----- DATA FOR REVIEW -----

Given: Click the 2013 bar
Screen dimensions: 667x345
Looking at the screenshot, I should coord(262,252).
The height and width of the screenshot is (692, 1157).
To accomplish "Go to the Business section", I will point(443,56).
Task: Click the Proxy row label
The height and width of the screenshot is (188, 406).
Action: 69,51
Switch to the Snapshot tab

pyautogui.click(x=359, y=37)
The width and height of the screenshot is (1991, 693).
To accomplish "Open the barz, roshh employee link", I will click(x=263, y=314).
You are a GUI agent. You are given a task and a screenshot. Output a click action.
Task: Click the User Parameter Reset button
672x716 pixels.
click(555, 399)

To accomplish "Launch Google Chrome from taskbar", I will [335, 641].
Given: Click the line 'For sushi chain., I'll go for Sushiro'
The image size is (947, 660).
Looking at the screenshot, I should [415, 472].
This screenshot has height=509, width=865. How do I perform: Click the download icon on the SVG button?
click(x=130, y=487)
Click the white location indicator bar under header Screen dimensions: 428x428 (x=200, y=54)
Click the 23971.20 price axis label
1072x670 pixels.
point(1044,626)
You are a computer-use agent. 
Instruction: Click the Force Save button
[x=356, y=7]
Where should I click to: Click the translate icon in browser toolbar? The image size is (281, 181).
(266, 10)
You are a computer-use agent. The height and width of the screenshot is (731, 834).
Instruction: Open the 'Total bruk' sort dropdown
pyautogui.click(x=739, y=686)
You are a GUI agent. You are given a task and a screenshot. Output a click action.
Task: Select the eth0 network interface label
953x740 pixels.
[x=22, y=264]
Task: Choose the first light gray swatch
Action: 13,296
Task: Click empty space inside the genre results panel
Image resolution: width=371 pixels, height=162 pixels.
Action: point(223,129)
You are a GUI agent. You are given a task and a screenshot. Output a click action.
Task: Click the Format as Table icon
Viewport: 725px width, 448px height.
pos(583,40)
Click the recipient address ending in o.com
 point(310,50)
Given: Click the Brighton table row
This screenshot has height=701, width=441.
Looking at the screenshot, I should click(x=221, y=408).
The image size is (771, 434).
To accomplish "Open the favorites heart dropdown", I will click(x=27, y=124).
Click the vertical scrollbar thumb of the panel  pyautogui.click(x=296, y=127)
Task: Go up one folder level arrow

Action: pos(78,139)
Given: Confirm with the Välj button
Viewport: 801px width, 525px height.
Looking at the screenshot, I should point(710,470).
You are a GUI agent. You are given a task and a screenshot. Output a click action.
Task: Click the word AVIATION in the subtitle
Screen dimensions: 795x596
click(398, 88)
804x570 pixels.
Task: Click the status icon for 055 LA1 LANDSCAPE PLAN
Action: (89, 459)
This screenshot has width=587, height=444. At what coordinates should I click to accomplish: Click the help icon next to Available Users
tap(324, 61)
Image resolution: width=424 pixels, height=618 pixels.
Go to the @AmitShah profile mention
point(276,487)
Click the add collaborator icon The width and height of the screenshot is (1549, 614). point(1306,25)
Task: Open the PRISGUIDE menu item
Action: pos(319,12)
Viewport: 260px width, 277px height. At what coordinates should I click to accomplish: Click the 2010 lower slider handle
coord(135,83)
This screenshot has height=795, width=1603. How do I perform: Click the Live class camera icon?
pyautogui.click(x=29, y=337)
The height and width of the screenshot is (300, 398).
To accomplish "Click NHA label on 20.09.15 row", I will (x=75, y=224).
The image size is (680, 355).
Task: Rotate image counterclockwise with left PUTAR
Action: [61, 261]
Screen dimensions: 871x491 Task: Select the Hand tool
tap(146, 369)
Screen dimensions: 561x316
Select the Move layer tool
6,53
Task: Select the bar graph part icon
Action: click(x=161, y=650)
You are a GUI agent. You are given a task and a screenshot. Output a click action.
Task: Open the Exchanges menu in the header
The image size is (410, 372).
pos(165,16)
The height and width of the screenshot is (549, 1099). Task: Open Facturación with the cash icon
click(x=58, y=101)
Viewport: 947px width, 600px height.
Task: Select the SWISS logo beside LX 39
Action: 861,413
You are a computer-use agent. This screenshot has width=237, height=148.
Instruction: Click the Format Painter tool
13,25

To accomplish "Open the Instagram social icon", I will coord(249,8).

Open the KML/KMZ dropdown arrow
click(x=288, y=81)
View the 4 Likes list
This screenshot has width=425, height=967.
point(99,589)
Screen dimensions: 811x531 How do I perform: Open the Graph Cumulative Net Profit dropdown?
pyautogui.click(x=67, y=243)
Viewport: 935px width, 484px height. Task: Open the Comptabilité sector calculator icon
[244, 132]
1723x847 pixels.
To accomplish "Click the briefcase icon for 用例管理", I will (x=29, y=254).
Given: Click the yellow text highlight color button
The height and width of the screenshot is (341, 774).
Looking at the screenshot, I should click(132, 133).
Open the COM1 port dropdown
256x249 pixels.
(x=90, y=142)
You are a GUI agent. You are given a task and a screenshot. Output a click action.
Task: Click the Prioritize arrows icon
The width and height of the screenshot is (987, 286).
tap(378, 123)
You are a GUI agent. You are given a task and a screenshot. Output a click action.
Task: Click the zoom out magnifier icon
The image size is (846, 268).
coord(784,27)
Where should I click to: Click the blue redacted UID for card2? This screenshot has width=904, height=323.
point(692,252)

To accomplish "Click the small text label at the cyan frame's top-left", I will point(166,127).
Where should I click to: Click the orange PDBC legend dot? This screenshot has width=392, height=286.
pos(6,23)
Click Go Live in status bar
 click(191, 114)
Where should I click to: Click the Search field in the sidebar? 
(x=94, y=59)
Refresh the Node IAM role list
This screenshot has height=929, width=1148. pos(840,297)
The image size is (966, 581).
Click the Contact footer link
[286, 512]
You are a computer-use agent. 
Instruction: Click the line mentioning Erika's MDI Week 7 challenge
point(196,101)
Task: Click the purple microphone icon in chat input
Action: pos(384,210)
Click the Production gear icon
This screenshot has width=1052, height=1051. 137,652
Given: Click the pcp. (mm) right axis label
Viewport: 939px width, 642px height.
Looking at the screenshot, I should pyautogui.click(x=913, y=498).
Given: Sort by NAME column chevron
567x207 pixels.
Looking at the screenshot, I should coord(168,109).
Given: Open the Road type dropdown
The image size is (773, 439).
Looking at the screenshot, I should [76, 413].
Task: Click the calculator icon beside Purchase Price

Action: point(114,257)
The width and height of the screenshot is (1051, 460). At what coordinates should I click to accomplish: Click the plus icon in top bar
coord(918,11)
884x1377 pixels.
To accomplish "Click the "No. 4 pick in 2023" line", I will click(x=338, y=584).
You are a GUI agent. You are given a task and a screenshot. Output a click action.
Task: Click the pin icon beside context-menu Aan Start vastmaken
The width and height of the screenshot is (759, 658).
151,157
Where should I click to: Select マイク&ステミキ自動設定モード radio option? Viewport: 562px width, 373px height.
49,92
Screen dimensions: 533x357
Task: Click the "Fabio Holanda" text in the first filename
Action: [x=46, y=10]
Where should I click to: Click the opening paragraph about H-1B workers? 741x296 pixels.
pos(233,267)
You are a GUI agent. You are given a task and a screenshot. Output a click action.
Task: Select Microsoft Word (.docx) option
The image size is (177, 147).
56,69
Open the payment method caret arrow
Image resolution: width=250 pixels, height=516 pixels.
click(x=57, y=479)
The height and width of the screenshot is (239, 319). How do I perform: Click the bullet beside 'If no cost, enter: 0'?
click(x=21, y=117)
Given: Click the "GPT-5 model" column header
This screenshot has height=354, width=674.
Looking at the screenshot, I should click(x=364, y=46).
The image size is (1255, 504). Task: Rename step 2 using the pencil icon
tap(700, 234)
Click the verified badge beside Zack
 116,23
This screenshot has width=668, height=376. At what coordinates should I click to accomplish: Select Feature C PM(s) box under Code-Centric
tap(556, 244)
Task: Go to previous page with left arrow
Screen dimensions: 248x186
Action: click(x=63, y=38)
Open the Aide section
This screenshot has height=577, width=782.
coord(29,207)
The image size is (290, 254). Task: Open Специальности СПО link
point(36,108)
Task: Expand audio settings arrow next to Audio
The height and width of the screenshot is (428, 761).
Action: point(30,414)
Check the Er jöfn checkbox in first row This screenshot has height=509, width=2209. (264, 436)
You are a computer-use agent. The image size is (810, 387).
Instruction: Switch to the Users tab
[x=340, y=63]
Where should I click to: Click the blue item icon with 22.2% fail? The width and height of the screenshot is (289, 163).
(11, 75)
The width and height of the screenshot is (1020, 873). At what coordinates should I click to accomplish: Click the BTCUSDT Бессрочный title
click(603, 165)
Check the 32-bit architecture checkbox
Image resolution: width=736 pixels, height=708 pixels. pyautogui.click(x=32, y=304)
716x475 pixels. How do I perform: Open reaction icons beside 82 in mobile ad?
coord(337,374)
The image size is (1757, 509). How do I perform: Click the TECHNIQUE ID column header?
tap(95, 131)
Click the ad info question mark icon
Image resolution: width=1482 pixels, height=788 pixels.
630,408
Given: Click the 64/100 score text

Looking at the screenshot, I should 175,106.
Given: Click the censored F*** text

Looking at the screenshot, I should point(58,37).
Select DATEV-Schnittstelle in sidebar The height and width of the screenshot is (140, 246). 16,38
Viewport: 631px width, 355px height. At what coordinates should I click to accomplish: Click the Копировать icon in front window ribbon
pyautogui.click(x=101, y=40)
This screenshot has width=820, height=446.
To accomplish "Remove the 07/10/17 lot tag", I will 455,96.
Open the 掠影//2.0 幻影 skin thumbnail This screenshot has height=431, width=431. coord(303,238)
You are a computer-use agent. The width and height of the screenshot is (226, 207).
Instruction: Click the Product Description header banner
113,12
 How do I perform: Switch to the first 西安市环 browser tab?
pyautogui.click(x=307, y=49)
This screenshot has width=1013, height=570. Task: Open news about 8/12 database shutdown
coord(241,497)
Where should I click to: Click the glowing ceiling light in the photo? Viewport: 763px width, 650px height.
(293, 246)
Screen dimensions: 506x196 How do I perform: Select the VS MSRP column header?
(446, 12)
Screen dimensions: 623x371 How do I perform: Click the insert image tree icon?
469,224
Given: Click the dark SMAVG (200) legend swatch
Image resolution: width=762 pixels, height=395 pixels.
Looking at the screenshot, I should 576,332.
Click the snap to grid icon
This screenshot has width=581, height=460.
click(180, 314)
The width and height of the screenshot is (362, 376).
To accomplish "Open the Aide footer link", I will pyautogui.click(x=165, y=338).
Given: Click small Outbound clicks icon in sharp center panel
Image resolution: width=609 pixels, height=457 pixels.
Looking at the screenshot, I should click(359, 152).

-----

● **WORK ORDER**: Look through the entries above, and wherever a line holds the string "computer", copy it.

● **TASK RESULT**:
You are a computer-use agent. 
You are a computer-use agent. The height and width of the screenshot is (731, 834).
You are a computer-use agent. This screenshot has width=237, height=148.
You are a computer-use agent. 
You are a computer-use agent. The image size is (810, 387).
You are a computer-use agent. The width and height of the screenshot is (226, 207).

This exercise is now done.